How an ICAS grant helped Maitland–Newcastle challenge its brightest learners

When Catholic Schools in the Diocese of Maitland–Newcastle received an ICAS Academic Enrichment Grant in 2025, they used it to launch their first-ever holiday workshop for high-potential students across 58 schools. The program filled to capacity within 24 hours.
The Diocese spans a vast region across the Hunter Valley and beyond. While gifted education programs do exist in other parts of New South Wales, they’re often concentrated in Sydney, putting them well out of reach for families in the region.
Maree Karaka, Leader of High Potential and Gifted Education for the Diocese, is responsible for identifying and developing high potential and gifted learners across all schools. She and her team have long recognised the gap between what their students need and what’s available locally.
“In the Hunter region, we don’t have the availability for our students. Our Diocese is huge. The travel to reach those kinds of workshops is simply unachievable for most families.”
From idea to pilot program
The ICAS grant enabled the Diocese to design and deliver its first-ever holiday workshop for high potential and gifted learners: IQnition = E³: Extend + Enrich + Excel. Held at St Bede’s Catholic College in Chisholm in December 2025, the program was targeted towards students identified in the top 10% of their age peers from across the Diocese’s 58 schools.
The workshop ran across two targeted sessions. A morning program for primary students in Years 3–5 and an afternoon session for secondary students in Years 6–10. Both were built around immersive CSI detective cases, requiring students to analyse evidence, identify patterns, draw logical conclusions, and present their findings collaboratively.
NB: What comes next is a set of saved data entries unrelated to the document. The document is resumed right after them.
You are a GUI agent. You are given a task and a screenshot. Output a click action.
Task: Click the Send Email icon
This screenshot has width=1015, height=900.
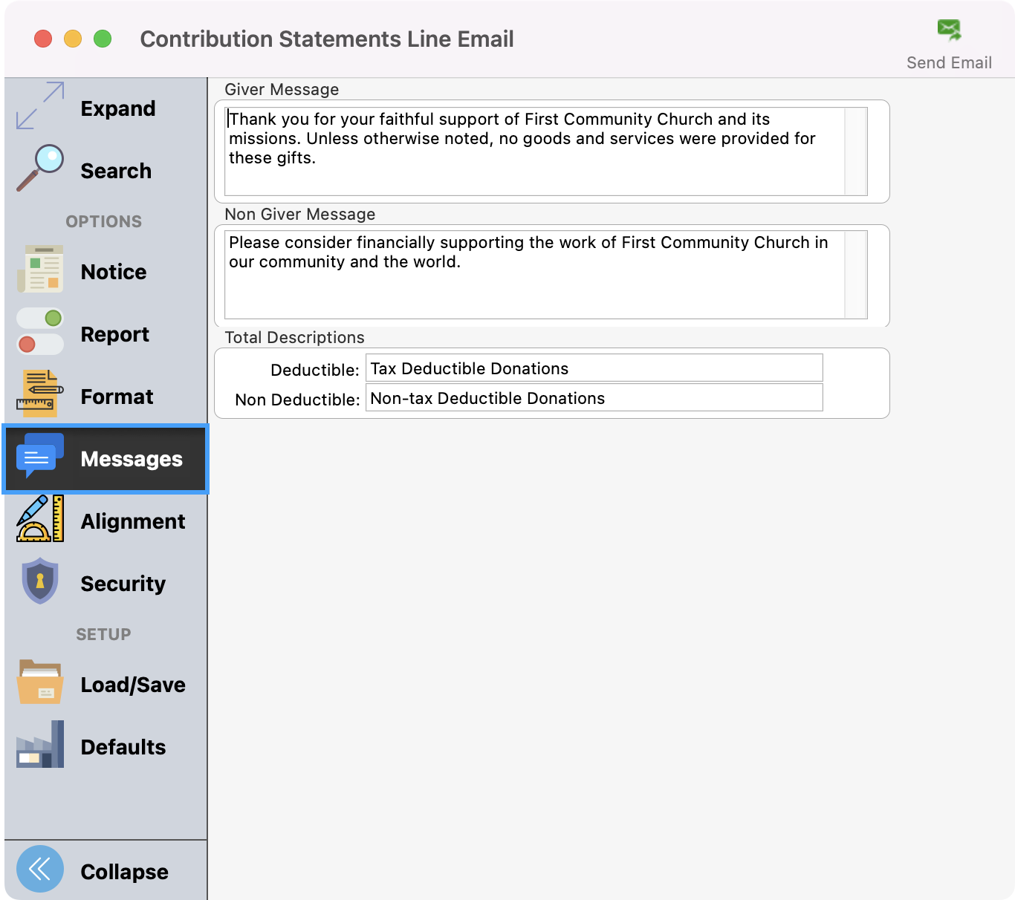[x=949, y=30]
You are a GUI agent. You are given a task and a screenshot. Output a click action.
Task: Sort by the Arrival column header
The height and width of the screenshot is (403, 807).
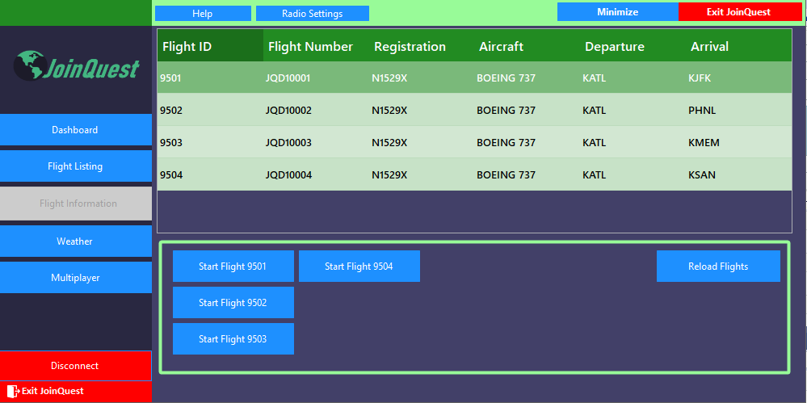coord(739,46)
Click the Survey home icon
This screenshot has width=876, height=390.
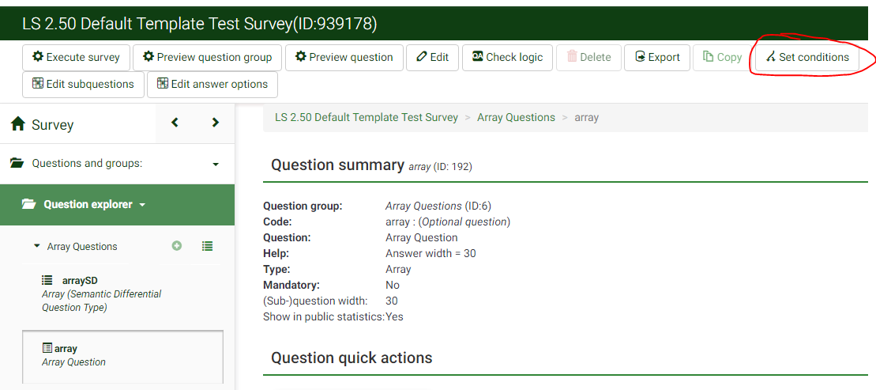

“The ICAS grant enabled us to tap into uncharted waters. We pride ourselves on high potential and gifted education across the Diocese, but we hadn’t done a holiday workshop before. We really wanted to provide an enrichment opportunity that went above and beyond what the curriculum provides. Something that brought out the joy and love of learning.”
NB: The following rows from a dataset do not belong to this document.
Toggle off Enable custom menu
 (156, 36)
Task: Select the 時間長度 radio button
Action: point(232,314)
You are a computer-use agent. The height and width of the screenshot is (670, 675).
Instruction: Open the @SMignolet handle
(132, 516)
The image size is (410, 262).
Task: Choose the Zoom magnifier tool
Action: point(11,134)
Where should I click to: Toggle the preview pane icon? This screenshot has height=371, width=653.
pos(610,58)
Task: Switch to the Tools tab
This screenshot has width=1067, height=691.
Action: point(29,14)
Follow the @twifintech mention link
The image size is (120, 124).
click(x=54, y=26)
Expertise that made the difference
The grant also made it possible to bring in specialist external facilitators from outside the region.
“To get that level of expertise, we had to reach out to specialists who weren’t local. It comes at a cost. The ICAS grant gave us the opportunity to get it off the ground and use it as a pilot, without the burden of stretching an already constrained budget.”
The workshops were designed to develop both academic and interpersonal skills. Students practised complex problem-solving, deductive reasoning, and mathematical thinking, while also building teamwork, persuasive communication, and abstract thinking, all within an engaging, narrative-based context that kept them motivated and challenged.
Demand confirmed the need
Interest in the program was immediate. The workshop filled to capacity within 24 hours of being announced, confirming what Maree and her team had long suspected: families across the Diocese were eager for more enrichment opportunities for their children.
“Our parents are constantly wanting to enrich their kids. We do embedded differentiation across our schools, and families value competitions like ICAS. Our high potential students thrive in those competitive environments. But this workshop gave us the chance to offer something different: a collaborative, challenging experience where like-minded students could come together across schools and push each other’s thinking.”
Why enrichment matters for high potential and gifted learners
For Maree, providing targeted enrichment for high potential and gifted students isn’t optional. It’s essential. She points to the well-documented risks of underachievement and disengagement when capable learners aren’t given the right level of challenge.
“Every child should have the opportunity to have their needs met. There’s often an assumption that gifted students will find their own way, but that’s not true. We have strong support in place across our schools for students who are struggling, but we need to match that commitment for students at the other end. Grants like this enable us to be really targeted.”
The Diocese uses a comprehensive, multi-criteria approach to identify high potential and gifted learners, drawing on cognitive abilities testing, standardised benchmarks, and input from dedicated Gifted Education Mentors (GEMs) across their schools. This rigorous identification process ensured the right students were targeted for the workshop and that the program met their needs for extension, complexity and depth.
What comes next
Feedback from students, parents, and teachers was overwhelmingly positive, and the program has set a clear benchmark for future initiatives. The Diocese is already exploring what comes next, including a stronger focus on STEM enrichment.
“This opportunity made a genuine impact for our students and further strengthened our culture of excellence across the Diocese. It’s set a precedent to continue offering something like this. The challenge now is: where to next? We’re not just about delivering outcomes. We’re about future-proofing students and lifelong learning.”
The ICAS Academic Enrichment Grants program helps schools turn ideas for academic extension into reality. Each year, ten schools receive $3,000 to design and deliver initiatives that challenge high-potential learners and expand opportunities beyond the classroom.